- **Task statement**
Would it be possible to quote, exactly and in full, the lines from the one with "Click the app icon in the title bar" through the end of the entries below?

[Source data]

☆ ☆ ☆ ☆ ☆ ☆ ☆

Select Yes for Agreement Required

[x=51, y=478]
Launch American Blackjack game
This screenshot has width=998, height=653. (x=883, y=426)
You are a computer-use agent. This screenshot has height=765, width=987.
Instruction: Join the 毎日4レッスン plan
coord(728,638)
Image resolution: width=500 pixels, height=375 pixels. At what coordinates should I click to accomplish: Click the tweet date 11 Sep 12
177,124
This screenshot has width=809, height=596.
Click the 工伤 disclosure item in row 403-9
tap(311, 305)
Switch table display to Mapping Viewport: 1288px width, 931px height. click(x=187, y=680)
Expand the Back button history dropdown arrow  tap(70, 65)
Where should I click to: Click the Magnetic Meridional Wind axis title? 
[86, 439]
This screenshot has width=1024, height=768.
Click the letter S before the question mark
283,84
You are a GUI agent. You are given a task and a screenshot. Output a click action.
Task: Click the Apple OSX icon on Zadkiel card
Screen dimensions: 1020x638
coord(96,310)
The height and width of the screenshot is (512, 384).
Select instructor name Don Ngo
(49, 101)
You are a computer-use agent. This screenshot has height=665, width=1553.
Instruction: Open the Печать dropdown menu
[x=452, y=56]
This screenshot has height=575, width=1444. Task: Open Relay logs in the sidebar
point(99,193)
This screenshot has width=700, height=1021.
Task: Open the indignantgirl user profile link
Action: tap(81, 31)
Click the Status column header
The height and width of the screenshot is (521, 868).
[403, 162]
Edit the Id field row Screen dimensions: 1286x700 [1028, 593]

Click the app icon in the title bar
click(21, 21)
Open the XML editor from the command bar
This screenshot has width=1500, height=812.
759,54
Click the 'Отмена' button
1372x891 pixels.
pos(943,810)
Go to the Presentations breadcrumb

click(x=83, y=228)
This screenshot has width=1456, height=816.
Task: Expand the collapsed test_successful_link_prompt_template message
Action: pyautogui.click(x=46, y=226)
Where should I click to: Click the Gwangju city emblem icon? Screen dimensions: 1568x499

☆ ☆ ☆ ☆ ☆ ☆ ☆

- **Answer to the exercise**
Click the app icon in the title bar
click(21, 21)
Open the XML editor from the command bar
This screenshot has width=1500, height=812.
759,54
Click the 'Отмена' button
1372x891 pixels.
pos(943,810)
Go to the Presentations breadcrumb

click(x=83, y=228)
This screenshot has width=1456, height=816.
Task: Expand the collapsed test_successful_link_prompt_template message
Action: pyautogui.click(x=46, y=226)
Where should I click to: Click the Gwangju city emblem icon? Screen dimensions: 1568x499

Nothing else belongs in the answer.